_TASK TO COMPLETE_: Could you copy the lines below exactly, leaving none out?

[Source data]
**********

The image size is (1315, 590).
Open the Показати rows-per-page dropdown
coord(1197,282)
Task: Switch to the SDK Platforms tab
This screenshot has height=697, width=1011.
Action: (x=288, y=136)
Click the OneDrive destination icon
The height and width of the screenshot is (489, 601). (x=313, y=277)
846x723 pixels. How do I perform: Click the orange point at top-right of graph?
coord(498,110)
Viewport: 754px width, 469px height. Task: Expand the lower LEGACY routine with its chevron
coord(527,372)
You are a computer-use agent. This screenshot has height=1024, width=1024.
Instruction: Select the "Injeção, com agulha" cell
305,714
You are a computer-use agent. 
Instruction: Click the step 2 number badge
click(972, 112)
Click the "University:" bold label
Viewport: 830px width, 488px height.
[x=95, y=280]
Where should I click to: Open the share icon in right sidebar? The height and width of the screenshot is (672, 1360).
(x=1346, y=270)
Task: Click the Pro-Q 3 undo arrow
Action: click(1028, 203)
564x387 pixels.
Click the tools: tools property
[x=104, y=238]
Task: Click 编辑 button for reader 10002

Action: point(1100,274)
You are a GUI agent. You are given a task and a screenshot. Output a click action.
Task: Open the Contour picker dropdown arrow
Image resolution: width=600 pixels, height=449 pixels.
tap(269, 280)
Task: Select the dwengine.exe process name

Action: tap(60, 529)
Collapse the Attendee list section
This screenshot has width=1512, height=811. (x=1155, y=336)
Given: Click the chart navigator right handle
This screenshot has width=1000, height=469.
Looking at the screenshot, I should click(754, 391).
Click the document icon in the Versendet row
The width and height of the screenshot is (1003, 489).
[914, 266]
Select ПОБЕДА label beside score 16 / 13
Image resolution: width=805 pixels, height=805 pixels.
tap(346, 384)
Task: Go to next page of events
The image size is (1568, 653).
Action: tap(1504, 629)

**********

_SOLUTION TO THE PROBLEM_:
The image size is (1315, 590).
Open the Показати rows-per-page dropdown
coord(1197,282)
Task: Switch to the SDK Platforms tab
This screenshot has height=697, width=1011.
Action: (x=288, y=136)
Click the OneDrive destination icon
The height and width of the screenshot is (489, 601). (x=313, y=277)
846x723 pixels. How do I perform: Click the orange point at top-right of graph?
coord(498,110)
Viewport: 754px width, 469px height. Task: Expand the lower LEGACY routine with its chevron
coord(527,372)
You are a computer-use agent. This screenshot has height=1024, width=1024.
Instruction: Select the "Injeção, com agulha" cell
305,714
You are a computer-use agent. 
Instruction: Click the step 2 number badge
click(972, 112)
Click the "University:" bold label
Viewport: 830px width, 488px height.
[x=95, y=280]
Where should I click to: Open the share icon in right sidebar? The height and width of the screenshot is (672, 1360).
(x=1346, y=270)
Task: Click the Pro-Q 3 undo arrow
Action: click(1028, 203)
564x387 pixels.
Click the tools: tools property
[x=104, y=238]
Task: Click 编辑 button for reader 10002

Action: point(1100,274)
You are a GUI agent. You are given a task and a screenshot. Output a click action.
Task: Open the Contour picker dropdown arrow
Image resolution: width=600 pixels, height=449 pixels.
tap(269, 280)
Task: Select the dwengine.exe process name

Action: tap(60, 529)
Collapse the Attendee list section
This screenshot has width=1512, height=811. (x=1155, y=336)
Given: Click the chart navigator right handle
This screenshot has width=1000, height=469.
Looking at the screenshot, I should click(754, 391).
Click the document icon in the Versendet row
The width and height of the screenshot is (1003, 489).
[914, 266]
Select ПОБЕДА label beside score 16 / 13
Image resolution: width=805 pixels, height=805 pixels.
tap(346, 384)
Task: Go to next page of events
The image size is (1568, 653).
Action: tap(1504, 629)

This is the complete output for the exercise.